> **TEXTE D'ÉTUDE**:
12Jakobson ne tarit pas sa captatio en vue de faire venir Lévi-Strauss aux Etats-Unis, en 1953, mais celui-ci continue à décliner ses offres : « l’évolution de la situation mondiale et ses incidences psychologiques et morales continuent d’exclure pour moi l’idée d’une transplantation ». [10 mai 1953] (Jakobson & Lévi-Strauss 2018: 179). Harvard ira jusqu’à une offre ferme pour Lévi-Strauss, full professorship with tenure et un salaire de 12.000 dollars par an, très avantageuse en dépit « de puissantes forces dans la vie politique américaine d’aujourd’hui que je suis sûr vous trouvez déplaisantes » [lettre de Clyde Kluckhohn à Lévi-Strauss, 24 novembre 1953] (Jakobson & Lévi-Strauss 2018: 183).

> **LES DONNÉES**:
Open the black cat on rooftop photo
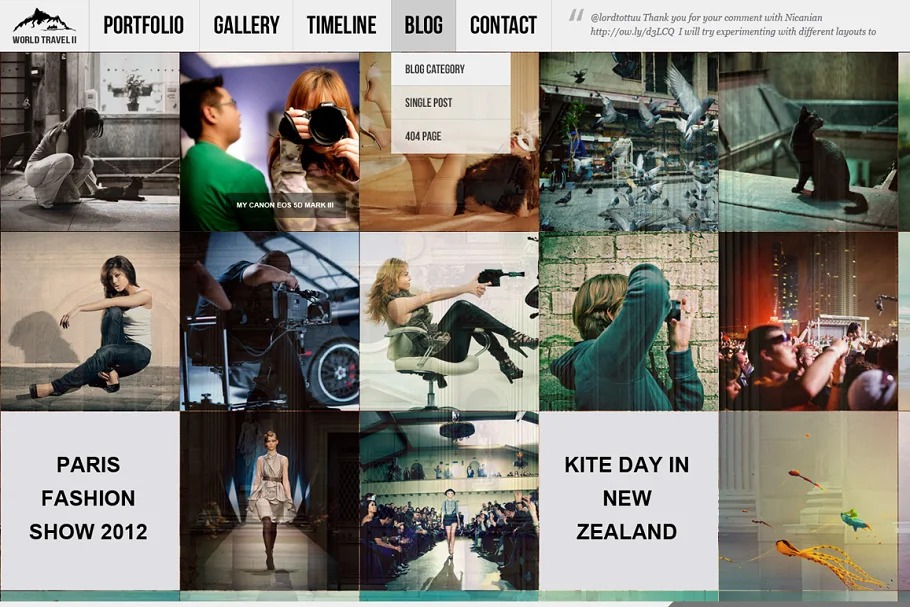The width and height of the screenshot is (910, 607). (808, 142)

...

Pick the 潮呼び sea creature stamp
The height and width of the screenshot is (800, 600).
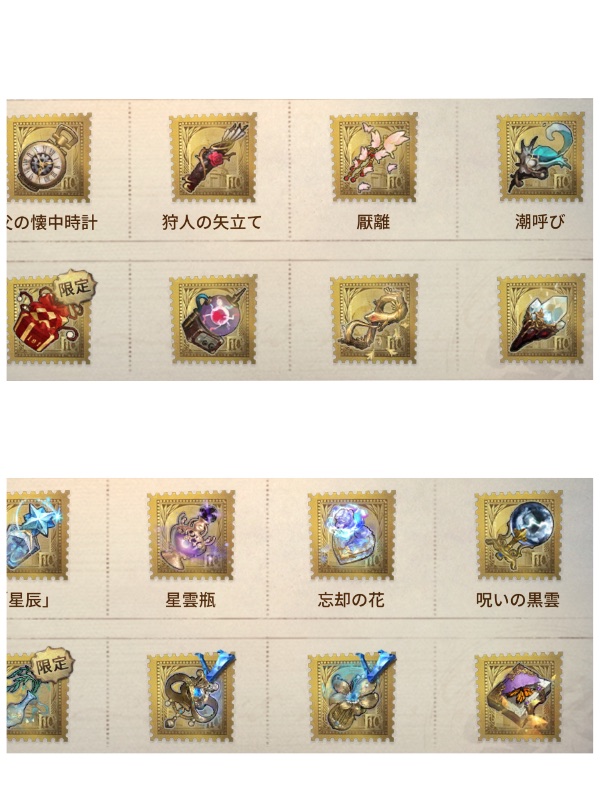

> **CONSIGNES**:
1. Répondez à ces questions sur le texte à propos de Jakobson et Lévi-Strauss :
(a) En quelle année Jakobson cherche-t-il à faire venir Lévi-Strauss aux États-Unis ?
(b) Quel salaire annuel Harvard offre-t-il à Lévi-Strauss ?
(c) Qui signe la lettre du 24 novembre 1953 adressée à Lévi-Strauss ?
2. Reprenez mot pour mot le passage du texte à propos de Jakobson et Lévi-Strauss, en partant de « 12Jakobson ne tarit » et en allant jusqu'à « Lévi-Strauss 2018: 183). ».

> **RÉPONSES**:
1.
(a) En 1953.
(b) 12.000 dollars par an.
(c) Clyde Kluckhohn.

2.
12Jakobson ne tarit pas sa captatio en vue de faire venir Lévi-Strauss aux Etats-Unis, en 1953, mais celui-ci continue à décliner ses offres : « l’évolution de la situation mondiale et ses incidences psychologiques et morales continuent d’exclure pour moi l’idée d’une transplantation ». [10 mai 1953] (Jakobson & Lévi-Strauss 2018: 179). Harvard ira jusqu’à une offre ferme pour Lévi-Strauss, full professorship with tenure et un salaire de 12.000 dollars par an, très avantageuse en dépit « de puissantes forces dans la vie politique américaine d’aujourd’hui que je suis sûr vous trouvez déplaisantes » [lettre de Clyde Kluckhohn à Lévi-Strauss, 24 novembre 1953] (Jakobson & Lévi-Strauss 2018: 183).